======== TRECHO DO TEXTO ========
Precisei abrir o computador antigo hoje. Sem perceber, me deparei olhando a pasta de fotos que criei em setembro de 2017. Eu tinha pouco tempo em Portugal. Tinha conhecido poucos lugares, poucas pessoas. Eu via beleza em tudo.
Algumas fotos não têm um alvo específico ou um motivo especial. Às vezes, eu simplesmente achava um prédio bonito - e eram tantos deles! - que parava onde estivesse e tirava a foto. Mais tarde, mandava todas. Era a minha forma de compartilhar a beleza com as pessoas que eu amava.
Estou sorrindo em todas as fotos que apareço. Mas na maioria, eu nem apareço. Não queria tanto me registrar. Queria guardar o que via, os olhares, o que sentia naqueles dias. Foi uma sensação de liberdade que eu nunca tinha experimentado. Eu não tinha muitos planos: andava por onde o coração parecia querer me levar. Entrava nos becos, sem medo, olhava as casas, tentava absorver suas cores. Meus olhos brilhavam. Eu me permitia experimentar as coisas, de uma forma que não conhecia.
Ali, eu não era ninguém. E, sendo ninguém, podia ser quem eu quisesse. Ninguém me conhecia. Ninguém me julgaria.
No primeiro dia, depois de um voo de oito horas, cheguei ao aeroporto de Lisboa parecendo a personagem desastrada das comédias românticas: eu, duas malas, uma mochila e um notebook, um wifi que não queria funcionar, o uber que não aceitava dinheiro em espécie, eu rodando o terminal sem encontrar a saída certa e, quando finalmente achei, caindo da escada rolante, com malas, com mochilas, com um micão bem típico pra dizer que aquele era o meu momento e que o filme só estava começando.
======== DADOS FORNECIDOS ========
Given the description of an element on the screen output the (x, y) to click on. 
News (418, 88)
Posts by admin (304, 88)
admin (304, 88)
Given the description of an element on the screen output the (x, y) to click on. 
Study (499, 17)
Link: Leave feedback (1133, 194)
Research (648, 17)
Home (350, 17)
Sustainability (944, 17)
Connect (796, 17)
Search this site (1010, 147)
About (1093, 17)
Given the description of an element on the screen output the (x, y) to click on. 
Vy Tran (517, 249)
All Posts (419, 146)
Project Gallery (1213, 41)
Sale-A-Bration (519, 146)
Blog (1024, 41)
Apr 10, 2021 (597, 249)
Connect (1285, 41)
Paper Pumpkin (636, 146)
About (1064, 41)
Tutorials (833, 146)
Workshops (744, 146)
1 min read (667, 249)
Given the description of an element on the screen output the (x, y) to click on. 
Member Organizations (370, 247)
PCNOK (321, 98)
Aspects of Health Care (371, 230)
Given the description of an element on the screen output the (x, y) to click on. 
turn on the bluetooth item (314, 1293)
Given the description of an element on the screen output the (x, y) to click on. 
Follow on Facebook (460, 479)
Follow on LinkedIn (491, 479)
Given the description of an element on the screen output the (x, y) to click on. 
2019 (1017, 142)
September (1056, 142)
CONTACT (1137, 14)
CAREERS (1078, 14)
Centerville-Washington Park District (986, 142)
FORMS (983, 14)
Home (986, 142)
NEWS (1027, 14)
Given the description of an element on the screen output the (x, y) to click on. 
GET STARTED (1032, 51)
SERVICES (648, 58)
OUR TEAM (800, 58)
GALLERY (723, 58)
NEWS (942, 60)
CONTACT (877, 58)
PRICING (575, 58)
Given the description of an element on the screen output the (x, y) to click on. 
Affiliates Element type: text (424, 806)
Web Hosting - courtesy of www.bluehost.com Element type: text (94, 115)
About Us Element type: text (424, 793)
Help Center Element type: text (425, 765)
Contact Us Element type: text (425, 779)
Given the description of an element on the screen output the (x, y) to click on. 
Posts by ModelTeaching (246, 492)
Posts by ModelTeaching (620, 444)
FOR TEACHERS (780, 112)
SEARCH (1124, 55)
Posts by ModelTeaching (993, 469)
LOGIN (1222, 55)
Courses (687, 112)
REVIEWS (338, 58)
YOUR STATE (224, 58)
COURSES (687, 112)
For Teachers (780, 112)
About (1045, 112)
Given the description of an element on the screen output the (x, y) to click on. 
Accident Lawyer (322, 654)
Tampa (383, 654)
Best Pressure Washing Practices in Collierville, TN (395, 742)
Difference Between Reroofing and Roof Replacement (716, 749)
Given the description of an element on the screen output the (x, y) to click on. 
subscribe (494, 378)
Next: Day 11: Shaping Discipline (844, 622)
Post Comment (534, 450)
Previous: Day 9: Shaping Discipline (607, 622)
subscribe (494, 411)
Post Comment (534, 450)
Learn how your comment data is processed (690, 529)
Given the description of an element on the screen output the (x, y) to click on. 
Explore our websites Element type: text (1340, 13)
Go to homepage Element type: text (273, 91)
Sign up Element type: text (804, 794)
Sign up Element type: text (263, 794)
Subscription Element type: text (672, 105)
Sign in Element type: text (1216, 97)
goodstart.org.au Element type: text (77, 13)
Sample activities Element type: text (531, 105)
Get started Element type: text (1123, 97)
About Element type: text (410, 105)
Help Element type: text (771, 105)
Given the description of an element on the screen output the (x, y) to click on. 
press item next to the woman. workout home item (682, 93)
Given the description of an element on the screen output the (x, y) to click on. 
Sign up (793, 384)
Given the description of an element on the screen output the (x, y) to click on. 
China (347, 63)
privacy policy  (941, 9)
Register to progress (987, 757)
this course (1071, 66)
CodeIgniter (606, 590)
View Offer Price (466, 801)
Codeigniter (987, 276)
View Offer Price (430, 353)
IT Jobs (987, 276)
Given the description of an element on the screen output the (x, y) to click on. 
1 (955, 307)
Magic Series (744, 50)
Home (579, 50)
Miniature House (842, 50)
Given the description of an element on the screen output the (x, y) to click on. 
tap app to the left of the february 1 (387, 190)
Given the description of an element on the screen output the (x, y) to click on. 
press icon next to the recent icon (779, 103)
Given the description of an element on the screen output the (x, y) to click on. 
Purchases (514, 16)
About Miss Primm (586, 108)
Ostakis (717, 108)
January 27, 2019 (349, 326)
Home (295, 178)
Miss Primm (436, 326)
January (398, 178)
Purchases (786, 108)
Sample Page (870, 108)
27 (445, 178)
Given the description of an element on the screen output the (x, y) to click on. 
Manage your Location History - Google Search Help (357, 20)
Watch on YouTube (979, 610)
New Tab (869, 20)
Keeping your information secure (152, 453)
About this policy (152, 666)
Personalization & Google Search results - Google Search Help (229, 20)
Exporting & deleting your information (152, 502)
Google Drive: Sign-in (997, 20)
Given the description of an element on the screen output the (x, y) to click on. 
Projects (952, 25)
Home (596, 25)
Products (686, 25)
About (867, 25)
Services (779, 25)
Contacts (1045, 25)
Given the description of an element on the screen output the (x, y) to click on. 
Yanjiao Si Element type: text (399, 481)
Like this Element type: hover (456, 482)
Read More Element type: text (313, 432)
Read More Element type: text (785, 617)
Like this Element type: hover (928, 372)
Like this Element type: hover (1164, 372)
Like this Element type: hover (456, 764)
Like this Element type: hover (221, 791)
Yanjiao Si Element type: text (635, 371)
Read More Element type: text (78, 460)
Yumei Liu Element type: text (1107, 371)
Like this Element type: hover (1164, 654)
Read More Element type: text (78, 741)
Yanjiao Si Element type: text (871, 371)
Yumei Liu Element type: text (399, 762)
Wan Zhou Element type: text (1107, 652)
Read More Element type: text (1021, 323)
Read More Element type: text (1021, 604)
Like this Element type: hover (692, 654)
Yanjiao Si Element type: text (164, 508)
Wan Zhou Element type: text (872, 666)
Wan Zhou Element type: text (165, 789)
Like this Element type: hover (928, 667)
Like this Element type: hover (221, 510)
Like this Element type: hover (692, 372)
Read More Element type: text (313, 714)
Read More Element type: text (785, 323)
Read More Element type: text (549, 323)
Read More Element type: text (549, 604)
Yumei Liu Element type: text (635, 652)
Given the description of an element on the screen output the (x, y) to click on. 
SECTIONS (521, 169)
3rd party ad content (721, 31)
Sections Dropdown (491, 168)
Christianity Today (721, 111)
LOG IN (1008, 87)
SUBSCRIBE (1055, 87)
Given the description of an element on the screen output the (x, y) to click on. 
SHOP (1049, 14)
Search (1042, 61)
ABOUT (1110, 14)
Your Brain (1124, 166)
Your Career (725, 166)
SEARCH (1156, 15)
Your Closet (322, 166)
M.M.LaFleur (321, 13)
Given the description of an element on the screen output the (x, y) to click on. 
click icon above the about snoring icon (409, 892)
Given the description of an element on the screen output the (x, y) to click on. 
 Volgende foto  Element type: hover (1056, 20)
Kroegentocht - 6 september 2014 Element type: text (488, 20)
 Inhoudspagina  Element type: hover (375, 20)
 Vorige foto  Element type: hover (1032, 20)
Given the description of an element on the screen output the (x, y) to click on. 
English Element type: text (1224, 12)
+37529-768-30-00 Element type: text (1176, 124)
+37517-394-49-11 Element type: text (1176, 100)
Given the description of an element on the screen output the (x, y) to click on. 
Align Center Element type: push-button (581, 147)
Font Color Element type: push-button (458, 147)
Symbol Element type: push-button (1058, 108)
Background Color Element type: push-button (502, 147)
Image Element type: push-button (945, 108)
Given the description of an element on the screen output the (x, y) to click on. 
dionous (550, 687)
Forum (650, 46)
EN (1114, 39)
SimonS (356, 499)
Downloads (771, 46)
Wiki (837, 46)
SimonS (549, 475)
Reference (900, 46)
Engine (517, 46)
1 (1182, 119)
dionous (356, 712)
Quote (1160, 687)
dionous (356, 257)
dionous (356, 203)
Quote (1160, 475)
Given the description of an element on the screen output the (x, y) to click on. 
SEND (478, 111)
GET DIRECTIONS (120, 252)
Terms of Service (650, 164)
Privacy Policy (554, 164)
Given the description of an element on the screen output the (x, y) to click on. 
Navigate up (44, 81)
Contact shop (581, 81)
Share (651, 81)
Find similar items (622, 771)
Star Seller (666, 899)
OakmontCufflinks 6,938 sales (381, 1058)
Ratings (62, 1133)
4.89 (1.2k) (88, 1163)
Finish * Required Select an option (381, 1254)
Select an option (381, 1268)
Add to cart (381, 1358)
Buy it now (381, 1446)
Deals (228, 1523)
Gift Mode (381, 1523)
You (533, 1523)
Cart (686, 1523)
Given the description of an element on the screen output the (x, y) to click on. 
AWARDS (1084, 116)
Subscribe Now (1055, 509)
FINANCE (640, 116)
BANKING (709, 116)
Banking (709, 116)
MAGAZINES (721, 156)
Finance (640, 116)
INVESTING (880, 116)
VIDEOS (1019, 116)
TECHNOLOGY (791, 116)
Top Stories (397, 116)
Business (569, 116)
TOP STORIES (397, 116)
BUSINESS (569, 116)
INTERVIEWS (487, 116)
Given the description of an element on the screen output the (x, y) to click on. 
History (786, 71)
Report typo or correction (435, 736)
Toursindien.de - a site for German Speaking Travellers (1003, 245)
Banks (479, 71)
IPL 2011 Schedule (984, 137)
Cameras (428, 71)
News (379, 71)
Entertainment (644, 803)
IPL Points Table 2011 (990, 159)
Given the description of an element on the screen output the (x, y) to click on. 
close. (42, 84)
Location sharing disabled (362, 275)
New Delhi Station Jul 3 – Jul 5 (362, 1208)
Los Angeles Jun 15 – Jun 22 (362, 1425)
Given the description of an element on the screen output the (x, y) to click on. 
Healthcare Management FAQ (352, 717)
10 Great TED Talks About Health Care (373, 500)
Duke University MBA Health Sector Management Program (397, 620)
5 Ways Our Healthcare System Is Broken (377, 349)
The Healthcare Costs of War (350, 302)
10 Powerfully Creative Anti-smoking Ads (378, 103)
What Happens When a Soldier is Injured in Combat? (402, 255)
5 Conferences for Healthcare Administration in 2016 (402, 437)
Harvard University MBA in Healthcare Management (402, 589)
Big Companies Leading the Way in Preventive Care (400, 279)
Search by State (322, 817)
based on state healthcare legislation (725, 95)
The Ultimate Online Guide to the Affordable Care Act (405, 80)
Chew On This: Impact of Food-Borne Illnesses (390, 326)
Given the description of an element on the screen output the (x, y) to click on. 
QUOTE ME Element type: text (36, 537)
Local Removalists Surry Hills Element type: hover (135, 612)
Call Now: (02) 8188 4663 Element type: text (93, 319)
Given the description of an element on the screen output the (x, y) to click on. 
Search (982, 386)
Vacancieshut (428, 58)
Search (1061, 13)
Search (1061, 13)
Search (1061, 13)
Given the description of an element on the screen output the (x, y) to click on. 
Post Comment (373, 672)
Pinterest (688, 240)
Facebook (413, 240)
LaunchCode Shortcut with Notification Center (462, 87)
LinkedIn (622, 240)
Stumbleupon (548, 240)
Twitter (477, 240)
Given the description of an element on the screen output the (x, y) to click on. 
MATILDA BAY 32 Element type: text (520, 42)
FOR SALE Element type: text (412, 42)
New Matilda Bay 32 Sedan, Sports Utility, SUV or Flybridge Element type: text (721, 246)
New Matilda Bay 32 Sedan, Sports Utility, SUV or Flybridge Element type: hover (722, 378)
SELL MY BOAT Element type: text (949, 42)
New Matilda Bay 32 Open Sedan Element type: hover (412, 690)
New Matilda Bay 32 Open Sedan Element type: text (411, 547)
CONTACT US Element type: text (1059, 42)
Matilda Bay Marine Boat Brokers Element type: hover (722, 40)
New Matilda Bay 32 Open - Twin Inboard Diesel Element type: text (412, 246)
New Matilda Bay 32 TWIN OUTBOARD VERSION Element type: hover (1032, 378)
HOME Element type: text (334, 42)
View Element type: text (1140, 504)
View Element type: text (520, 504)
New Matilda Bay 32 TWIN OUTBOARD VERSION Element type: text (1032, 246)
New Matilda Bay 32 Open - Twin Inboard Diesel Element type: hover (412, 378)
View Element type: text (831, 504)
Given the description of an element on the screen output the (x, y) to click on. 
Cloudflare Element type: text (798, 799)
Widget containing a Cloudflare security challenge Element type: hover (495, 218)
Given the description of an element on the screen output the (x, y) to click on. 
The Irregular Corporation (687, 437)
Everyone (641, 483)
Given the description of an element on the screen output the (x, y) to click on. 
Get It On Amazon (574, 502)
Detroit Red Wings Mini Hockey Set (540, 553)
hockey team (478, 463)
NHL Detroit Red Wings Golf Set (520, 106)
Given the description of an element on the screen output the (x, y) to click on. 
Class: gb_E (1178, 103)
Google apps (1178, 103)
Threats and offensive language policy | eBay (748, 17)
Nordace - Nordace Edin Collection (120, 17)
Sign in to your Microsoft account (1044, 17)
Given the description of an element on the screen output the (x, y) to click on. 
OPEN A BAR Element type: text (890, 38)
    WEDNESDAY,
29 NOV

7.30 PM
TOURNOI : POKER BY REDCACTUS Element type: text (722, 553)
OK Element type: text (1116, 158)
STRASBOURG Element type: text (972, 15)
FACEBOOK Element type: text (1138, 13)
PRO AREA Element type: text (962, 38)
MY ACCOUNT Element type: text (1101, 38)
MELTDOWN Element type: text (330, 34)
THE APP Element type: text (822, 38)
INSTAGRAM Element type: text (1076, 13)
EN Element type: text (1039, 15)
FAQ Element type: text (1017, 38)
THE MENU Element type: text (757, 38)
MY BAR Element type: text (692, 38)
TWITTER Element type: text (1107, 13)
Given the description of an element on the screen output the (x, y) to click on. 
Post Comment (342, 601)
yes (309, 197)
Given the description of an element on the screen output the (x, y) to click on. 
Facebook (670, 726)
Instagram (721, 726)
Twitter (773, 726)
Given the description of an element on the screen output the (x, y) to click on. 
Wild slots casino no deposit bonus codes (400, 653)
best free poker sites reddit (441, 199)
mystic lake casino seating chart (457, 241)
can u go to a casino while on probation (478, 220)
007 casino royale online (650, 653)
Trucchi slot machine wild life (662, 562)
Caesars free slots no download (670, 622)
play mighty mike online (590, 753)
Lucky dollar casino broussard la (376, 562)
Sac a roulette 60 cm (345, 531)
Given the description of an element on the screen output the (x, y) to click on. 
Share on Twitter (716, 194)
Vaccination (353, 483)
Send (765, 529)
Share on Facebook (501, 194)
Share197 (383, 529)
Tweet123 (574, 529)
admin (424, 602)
========
_LISTA DE TAREFAS_
1) Reescreva o trecho sobre as fotos de Portugal de "Precisei abrir o" até "beleza em tudo.", inclusive, trocando "setembro" por "outubro".
2) Devolva sem nenhuma alteração as linhas dos registros, do início deles até a linha que contém "Sustainability (944, 17)", inclusive.

_SOLUÇÕES ABAIXO_
1)
Precisei abrir o computador antigo hoje. Sem perceber, me deparei olhando a pasta de fotos que criei em outubro de 2017. Eu tinha pouco tempo em Portugal. Tinha conhecido poucos lugares, poucas pessoas. Eu via beleza em tudo.

2)
Given the description of an element on the screen output the (x, y) to click on. 
News (418, 88)
Posts by admin (304, 88)
admin (304, 88)
Given the description of an element on the screen output the (x, y) to click on. 
Study (499, 17)
Link: Leave feedback (1133, 194)
Research (648, 17)
Home (350, 17)
Sustainability (944, 17)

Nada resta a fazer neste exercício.